* _Document excerpt_:
--------------------

Abstract
This paper presents a novel thickness profile measuring system that measures double-sided thin pipe wall surfaces in a non-contact, continuous, cosine error-free, and fast manner. The surface metrology tool path was developed to align the displacement sensors always normal to the double-sided surfaces to remove cosine error. A pair of capacitive-type sensors that were placed on the rotary and linear axes simultaneously scans the inner and outer surfaces of thin walls. Because the rotational error of the rotary axis can severely affect the accuracy in thickness profile measurement, such error was initially characterized by a reversal method. It was compensated for along the rotational direction while measuring the measurement target. Two measurement targets (circular and elliptical metal pipe-type thin walls) were prepared to validate the developed measurement method and system. Not only inner and outer surface profiles but also thin-wall thickness profiles were measured simultaneously. Based on the output data, the circularity and wall thickness variation were calculated. The thickness profile results showed a good agreement with those obtained by a contact-type micrometer (1-µm resolution) at every 6-deg interval. The uncertainty budget for this measuring system with metrology tool path planning was estimated at approximately 1.4 µm.
1 Introduction
Apart from the metrology of the surface profile, thickness profile measurement is also a critical technology in process control and quality assurance for checking the geometry dimensions of surface conditions of pipes, bearings, or tubes. Such thickness metrology techniques using dimensional measuring sensors have been used in many industrial applications. Because of the uniqueness or measuring principles of each measurement system, there exist a few types of measurement methods such as non-contact/contact, single-sided/double-sided thickness, and non-destructive/destructive measurement methods [1].

--------------------

* _Provided data_:
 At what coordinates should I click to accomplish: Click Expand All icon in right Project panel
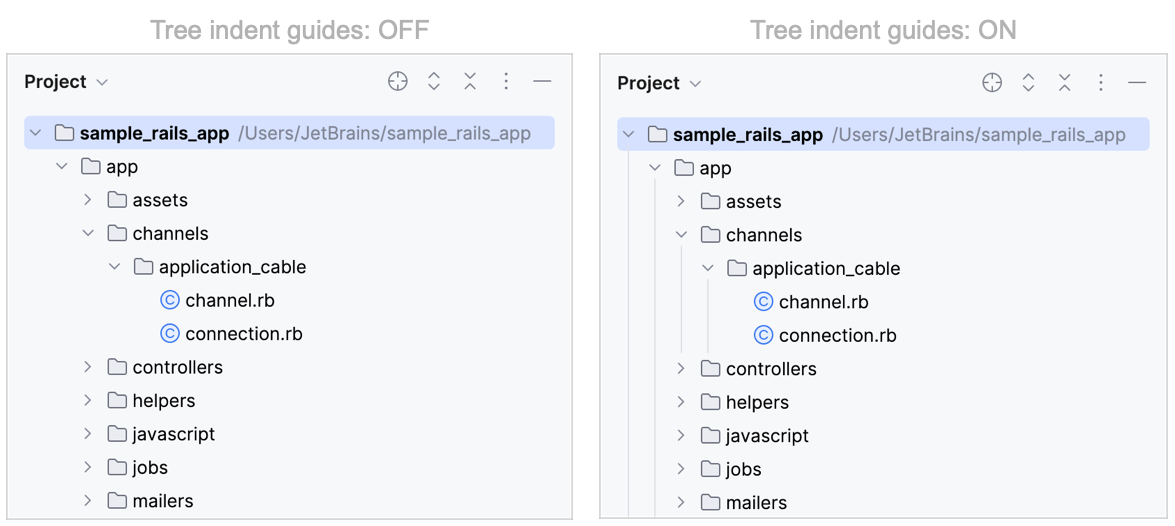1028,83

--------------------

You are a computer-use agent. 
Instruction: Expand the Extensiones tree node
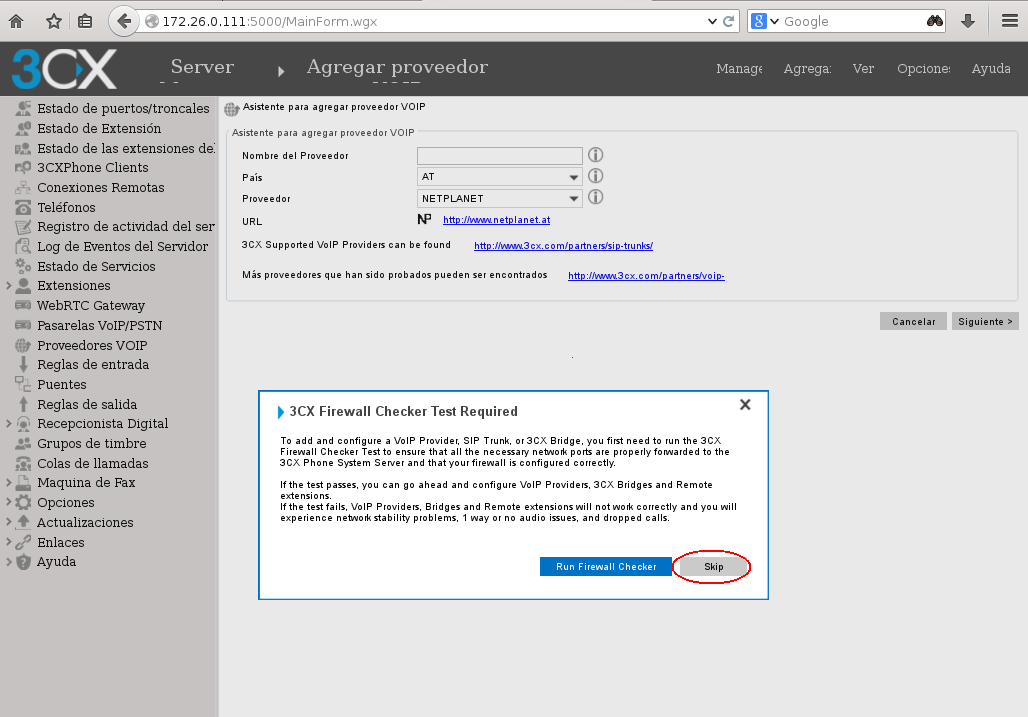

--------------------

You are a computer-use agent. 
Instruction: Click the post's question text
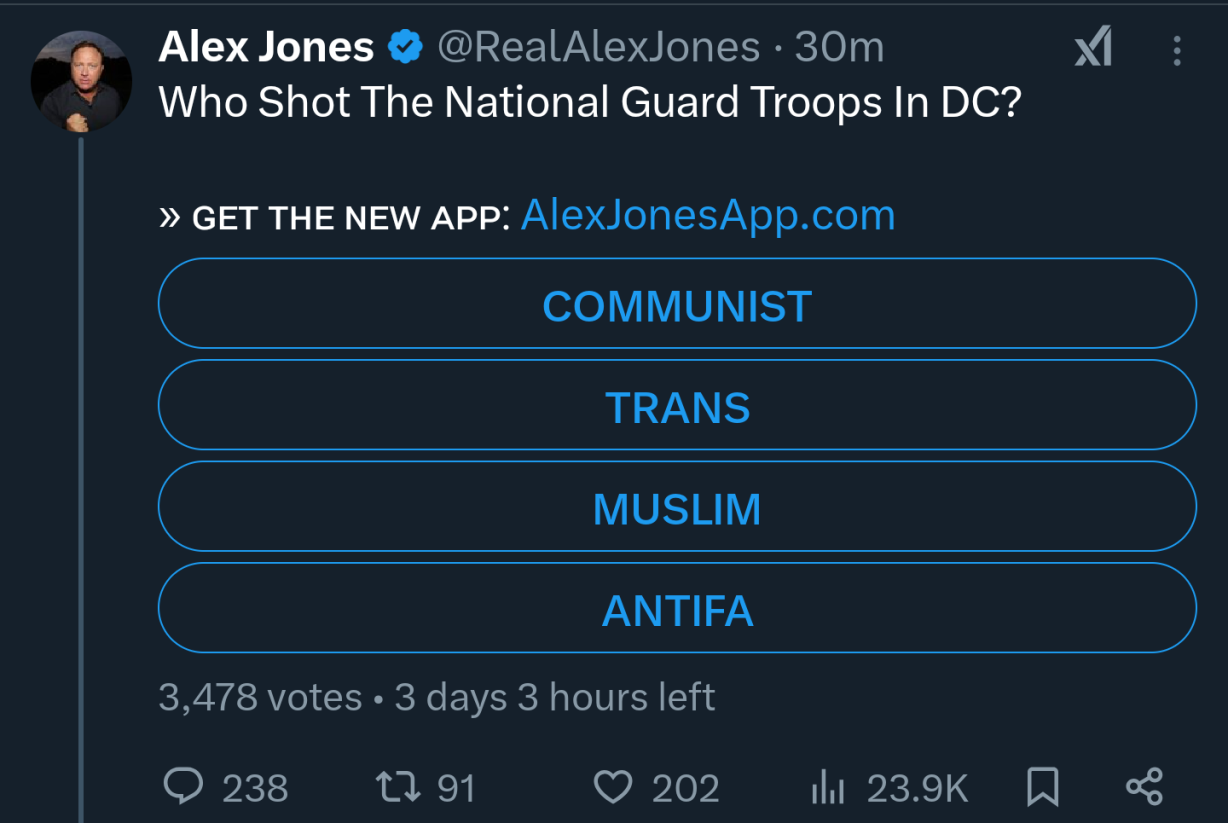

--------------------

* _Given request_:
According to the paper excerpt, what is the estimated uncertainty budget for the measuring system? Answer from the paper excerpt alone.

* _Task answer_:
Approximately 1.4 µm.